Als eines der zentralen Mitglieder der WiFi Alliance, hilft Onsemi (ehemals On Semiconductor) bei der Definition der Standards und ist mit Neuerungen und vielen Patenten an der Spitze der Wi-Fi-Technik eingebunden. Daher sind die Wi-Fi-ICs von Onsemi auch in vielen professionellen Produkten enthalten, beispielsweise die ICs der Reihe QCS-AX2, die für leistungsfähige Wi-Fi-6-Systeme optimiert sind und die 2,4-, 5- und 6 GHz unterstützen (Bild 1).
Wi-Fi ist und bleibt auch in Zukunft eine Schlüsseltechnik. Einige sagen, dass 5G Wi-Fi ersetzen wird – aber das wird nicht der Fall sein. Wi-Fi ist eine perfekte Ergänzung zu 5G mit ähnlichen Geschwindigkeiten und Latenzen, aber geringeren Gesamtbetriebskosten.
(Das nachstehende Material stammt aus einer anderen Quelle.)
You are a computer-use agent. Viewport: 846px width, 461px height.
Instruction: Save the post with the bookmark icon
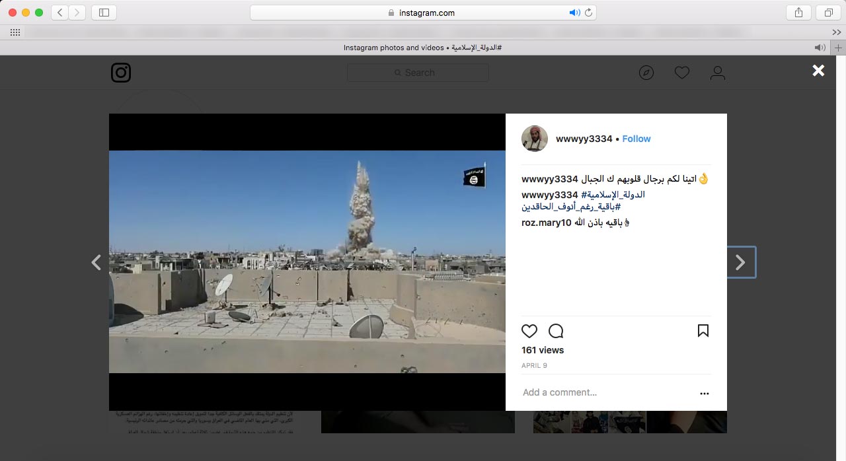point(703,331)

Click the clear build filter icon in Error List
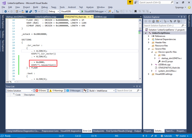[85, 91]
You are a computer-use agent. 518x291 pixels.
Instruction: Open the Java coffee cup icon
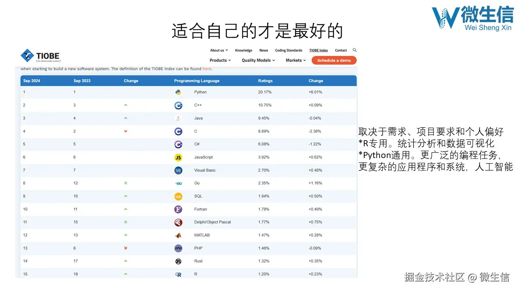pyautogui.click(x=178, y=118)
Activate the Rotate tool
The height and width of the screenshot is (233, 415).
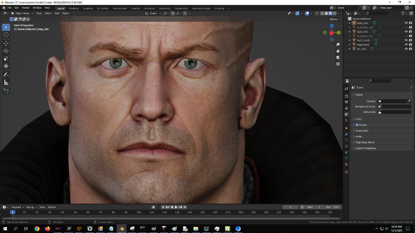pyautogui.click(x=6, y=51)
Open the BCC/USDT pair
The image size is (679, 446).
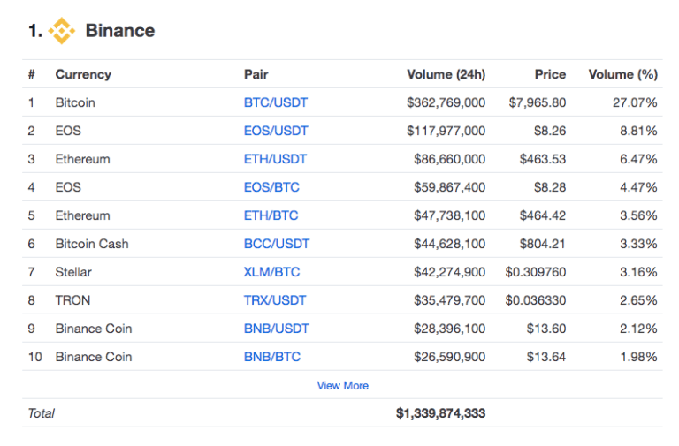[x=277, y=244]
Wi-Fi ist die perfekte Technik, um große Datenmengen sehr schnell und über eine moderate Reichweite zu übertragen. Dies ist ideal zum Übertragen von Videosignalen und zum Steuern von Robotern in nahezu Echtzeit, aber nicht gut geeignet, wenn es um batteriebetriebene Knoten mit kurzer Einschaltdauer geht, wie sie im IoT üblich sind.
Für IoT-Anwendungen empfiehlt sich oft Bluetooth Low Energy (BLE), die stromsparende Version von Bluetooth classic. Bluetooth classic wurde als Kabelersatz entwickelt, da es für die Übertragung von Dateien und Audiosignalen optimiert wurde, die beide höhere Datenraten erfordern. Höhere Datenraten brauchen mehr Strom und sind für batteriebetriebene IoT-Knoten nicht optimal.
Als Bluetooth classic immer beliebter wurde, fand es den Weg in die Mobiltelefone, wo es bis heute geblieben ist. Mit der Weiterentwicklung der Bluetooth-Technik wurde eine Version mit geringer Stromaufnahme und geringer Einschaltdauer (Bluetooth Smart) entwickelt, die heute als BLE bekannt ist. Der BLE-Standard erschien zum richtigen Zeitpunkt, da das IoT schnell an Fahrt gewann und Smartphones bereits mit BLE-Transceivern ausgestattet waren, da viele Bluetooth-ICs beide Versionen – Bluetooth classic und BLE – unterstützen. Da alle Endknoten, die „Dinge“ im IoT sind, ihre Daten in die Cloud übertragen müssen, um zu IoT-Geräten zu werden, werden Mobiltelefone durch BLE zu geeigneten Gateways.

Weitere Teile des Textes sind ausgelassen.